Exercise goal ::
This task calls for copying each line below that contains "will".

(Saved data entries)
------

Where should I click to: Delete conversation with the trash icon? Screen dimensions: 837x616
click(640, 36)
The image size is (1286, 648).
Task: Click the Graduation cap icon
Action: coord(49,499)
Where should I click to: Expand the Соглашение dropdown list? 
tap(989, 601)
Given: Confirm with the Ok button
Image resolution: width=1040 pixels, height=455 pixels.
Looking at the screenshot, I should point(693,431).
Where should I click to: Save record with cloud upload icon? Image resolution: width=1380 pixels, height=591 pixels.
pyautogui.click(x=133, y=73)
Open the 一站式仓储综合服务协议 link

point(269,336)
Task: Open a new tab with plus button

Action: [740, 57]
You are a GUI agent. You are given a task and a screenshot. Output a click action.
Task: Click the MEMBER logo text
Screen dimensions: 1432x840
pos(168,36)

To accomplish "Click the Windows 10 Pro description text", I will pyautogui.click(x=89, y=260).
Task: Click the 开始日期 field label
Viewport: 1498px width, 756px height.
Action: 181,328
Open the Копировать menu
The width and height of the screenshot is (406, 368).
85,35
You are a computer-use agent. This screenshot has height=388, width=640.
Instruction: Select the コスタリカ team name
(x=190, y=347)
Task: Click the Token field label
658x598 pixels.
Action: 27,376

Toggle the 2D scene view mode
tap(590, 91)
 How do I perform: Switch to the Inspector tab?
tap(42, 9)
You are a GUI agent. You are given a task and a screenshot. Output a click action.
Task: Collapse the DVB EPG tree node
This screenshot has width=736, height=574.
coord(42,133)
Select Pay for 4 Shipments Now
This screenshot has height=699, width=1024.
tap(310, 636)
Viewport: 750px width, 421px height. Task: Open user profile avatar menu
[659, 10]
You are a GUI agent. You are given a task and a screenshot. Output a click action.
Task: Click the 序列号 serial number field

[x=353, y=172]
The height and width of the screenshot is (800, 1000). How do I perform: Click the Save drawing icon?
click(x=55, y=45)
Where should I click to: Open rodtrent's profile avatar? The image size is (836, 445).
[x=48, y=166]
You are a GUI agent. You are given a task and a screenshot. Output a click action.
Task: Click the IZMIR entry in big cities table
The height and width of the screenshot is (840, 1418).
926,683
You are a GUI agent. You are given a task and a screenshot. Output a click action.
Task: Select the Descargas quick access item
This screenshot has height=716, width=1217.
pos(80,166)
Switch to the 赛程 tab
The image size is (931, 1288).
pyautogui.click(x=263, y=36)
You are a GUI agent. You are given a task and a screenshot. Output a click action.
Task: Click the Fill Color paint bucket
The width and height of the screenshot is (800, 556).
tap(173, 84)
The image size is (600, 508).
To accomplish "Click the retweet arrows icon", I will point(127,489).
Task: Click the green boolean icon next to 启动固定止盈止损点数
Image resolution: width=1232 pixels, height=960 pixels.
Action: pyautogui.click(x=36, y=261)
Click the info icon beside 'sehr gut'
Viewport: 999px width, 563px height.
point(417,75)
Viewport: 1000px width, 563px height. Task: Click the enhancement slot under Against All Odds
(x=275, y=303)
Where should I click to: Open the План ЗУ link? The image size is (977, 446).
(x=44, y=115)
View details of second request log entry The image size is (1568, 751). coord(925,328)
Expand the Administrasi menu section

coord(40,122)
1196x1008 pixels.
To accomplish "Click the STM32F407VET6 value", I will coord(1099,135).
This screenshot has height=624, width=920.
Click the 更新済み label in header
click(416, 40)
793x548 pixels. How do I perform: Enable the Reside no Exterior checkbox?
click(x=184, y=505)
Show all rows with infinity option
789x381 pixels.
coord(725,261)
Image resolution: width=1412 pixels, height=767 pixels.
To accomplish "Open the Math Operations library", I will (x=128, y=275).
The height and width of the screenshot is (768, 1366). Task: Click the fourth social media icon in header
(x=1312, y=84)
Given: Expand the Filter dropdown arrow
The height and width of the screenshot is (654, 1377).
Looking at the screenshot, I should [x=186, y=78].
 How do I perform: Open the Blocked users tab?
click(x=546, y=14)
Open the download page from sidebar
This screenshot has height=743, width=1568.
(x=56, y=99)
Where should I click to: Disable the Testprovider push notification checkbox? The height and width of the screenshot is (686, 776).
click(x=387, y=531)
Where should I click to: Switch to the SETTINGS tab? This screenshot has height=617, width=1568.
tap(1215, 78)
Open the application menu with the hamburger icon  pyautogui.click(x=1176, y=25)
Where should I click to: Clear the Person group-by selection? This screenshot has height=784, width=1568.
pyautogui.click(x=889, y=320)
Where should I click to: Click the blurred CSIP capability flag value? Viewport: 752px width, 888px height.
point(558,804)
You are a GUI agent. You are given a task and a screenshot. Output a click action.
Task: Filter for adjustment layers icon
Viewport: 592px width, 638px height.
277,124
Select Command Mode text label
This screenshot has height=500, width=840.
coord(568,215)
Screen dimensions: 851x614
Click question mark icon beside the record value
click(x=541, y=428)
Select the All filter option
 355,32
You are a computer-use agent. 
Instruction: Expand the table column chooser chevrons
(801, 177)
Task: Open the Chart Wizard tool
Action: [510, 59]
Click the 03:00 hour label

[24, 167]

------

Answer section ::
To accomplish "Click the Windows 10 Pro description text", I will pyautogui.click(x=89, y=260).
To accomplish "Click the retweet arrows icon", I will point(127,489).
To accomplish "Click the STM32F407VET6 value", I will coord(1099,135).
To accomplish "Open the Math Operations library", I will (x=128, y=275).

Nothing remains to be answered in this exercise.